Massive 10-Gigawatt AI Datacenter in Ohio

digital infrastructure power consumptionThe rapid expansion of hyperscale data infrastructure in Ohio driven by a public–private partnership between American Electric Power and SoftBank Group is poised to fundamentally reshape the state’s electricity market. While the development of a 10-gigawatt data center complex represents economic growth and technological investment, it also introduces unprecedented pressure on the state’s already strained energy supply, with direct implications for electricity pricing.

To understand the scale, consider that Ohio’s peak electricity demand was approximately 9.4 GW in 2023. This single project, once fully operational, could add up to 10 GW of new demand effectively doubling the state’s total load. Few energy systems are designed to absorb such a rapid and concentrated increase without significant cost escalation. And keep in mind this is one location.

Electricity pricing is ultimately driven by supply, demand, and infrastructure investment. This project impacts all three:

  1. Demand Shock
    A 10 GW facility consumes:
  • 10 million kWh per hour
  • 240 million kWh per day
  • 87.6 billion kWh per year

This level of continuous, industrial-scale demand is comparable to powering a city the size of New York City. Introducing this magnitude of demand into Ohio’s grid creates a structural imbalance, where supply must rapidly expand to keep pace. In competitive energy markets, such demand shocks almost always lead to higher prices.

  1. Infrastructure Costs
    Meeting this demand is not simply a matter of generating more electricity—it requires massive investment in:
  • Transmission lines
  • Grid stability systems
  • Backup generation and reserve margins

Even though SB Energy is investing Billions of dollars for new electrical transmission lines and grid upgrades, AEP is sharing in these costs.  The project includes a fleet of turbines generating 9.2 GW natural gas–fired power plants that are not concentrated at a single site, grid integration costs and reliability requirements will extend beyond the site itself.

  1. Fuel Market Pressure
    At full capacity, the facility’s generation needs could consume approximately 650 million MCF of natural gas annually around 2% of total U.S. consumption.
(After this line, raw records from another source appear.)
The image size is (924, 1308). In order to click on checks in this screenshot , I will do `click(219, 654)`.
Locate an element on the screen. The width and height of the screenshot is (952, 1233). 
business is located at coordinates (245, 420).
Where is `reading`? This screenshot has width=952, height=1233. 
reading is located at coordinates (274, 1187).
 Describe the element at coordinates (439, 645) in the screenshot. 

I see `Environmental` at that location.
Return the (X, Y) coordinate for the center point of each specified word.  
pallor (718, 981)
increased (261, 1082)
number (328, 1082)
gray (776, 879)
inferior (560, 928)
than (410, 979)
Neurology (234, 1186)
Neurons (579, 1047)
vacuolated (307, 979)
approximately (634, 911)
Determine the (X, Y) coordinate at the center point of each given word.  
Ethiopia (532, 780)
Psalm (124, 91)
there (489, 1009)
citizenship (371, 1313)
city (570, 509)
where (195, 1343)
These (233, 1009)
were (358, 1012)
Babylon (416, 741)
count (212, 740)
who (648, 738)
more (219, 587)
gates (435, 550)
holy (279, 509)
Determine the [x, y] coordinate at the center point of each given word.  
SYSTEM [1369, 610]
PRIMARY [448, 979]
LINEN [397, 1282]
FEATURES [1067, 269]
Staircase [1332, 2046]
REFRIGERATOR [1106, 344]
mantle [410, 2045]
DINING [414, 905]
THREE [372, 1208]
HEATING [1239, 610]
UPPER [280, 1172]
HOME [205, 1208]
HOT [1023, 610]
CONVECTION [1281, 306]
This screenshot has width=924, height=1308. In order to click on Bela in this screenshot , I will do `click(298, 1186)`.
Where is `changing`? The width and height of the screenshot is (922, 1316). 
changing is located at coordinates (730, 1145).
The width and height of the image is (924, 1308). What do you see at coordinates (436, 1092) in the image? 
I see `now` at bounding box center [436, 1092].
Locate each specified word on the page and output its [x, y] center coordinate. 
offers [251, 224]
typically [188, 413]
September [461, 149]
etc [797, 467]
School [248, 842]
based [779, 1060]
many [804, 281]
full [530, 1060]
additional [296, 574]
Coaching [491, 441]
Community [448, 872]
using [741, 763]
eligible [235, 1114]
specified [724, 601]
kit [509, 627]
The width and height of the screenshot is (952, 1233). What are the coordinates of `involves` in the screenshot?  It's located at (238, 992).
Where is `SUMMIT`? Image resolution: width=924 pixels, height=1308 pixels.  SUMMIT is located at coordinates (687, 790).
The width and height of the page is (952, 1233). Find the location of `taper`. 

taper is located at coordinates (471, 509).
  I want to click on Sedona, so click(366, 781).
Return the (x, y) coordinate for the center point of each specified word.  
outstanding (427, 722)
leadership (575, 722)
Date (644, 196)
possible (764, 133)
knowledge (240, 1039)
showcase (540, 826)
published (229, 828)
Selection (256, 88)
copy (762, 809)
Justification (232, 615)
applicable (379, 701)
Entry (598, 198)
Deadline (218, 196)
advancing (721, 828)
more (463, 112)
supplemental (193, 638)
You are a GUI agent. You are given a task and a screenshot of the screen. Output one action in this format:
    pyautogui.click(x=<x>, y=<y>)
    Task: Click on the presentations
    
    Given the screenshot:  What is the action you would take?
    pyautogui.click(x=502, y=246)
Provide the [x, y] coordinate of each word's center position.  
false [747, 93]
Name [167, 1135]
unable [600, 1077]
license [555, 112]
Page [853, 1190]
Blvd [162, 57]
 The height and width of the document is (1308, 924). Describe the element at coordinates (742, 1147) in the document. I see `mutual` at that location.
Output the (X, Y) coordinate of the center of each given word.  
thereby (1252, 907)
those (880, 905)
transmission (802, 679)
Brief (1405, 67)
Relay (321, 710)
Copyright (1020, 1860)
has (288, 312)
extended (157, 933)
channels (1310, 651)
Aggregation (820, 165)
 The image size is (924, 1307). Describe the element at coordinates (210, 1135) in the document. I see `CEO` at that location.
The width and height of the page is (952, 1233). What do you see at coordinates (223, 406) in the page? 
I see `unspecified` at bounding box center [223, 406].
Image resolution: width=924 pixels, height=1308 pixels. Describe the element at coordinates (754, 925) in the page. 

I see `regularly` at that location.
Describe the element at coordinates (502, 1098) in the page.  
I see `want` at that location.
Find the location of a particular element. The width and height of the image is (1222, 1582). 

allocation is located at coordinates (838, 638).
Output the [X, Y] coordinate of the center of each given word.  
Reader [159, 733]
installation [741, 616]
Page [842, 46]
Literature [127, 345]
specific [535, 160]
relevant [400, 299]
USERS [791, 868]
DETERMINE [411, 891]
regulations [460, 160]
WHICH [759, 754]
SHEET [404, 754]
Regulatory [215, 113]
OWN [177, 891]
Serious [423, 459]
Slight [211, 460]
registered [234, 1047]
This introduces additional demand into already volatile natural gas markets, increasing fuel costs for all gas-fired generation in the region. Since natural gas often sets the marginal price of electricity, higher fuel costs translate directly into higher power prices.
  2. Reliability and Risk Premiums
    With such a large share of demand concentrated in a single development, the grid operator must maintain higher reserve margins to ensure reliability. This adds further cost through capacity markets and standby generation requirements. These reliability premiums are ultimately reflected in consumer rates.

Conclusion
While the data center project brings investment and innovation to Ohio, it also introduces a structural shift in the state’s energy landscape. The combination of doubled demand, significant infrastructure expansion, increased natural gas consumption, and higher reliability requirements creates a strong economic case for rising electricity prices. Even though there are ratepayer Safeguards with federal “Ratepayer Protection” goals, part of these costs are typically socialized across ratepayers, putting upward pressure on residential and commercial electricity bills.

In short, higher electricity prices in Ohio are not simply a possibility—they are likely an outcome of the scale and speed of this transformation in energy demand.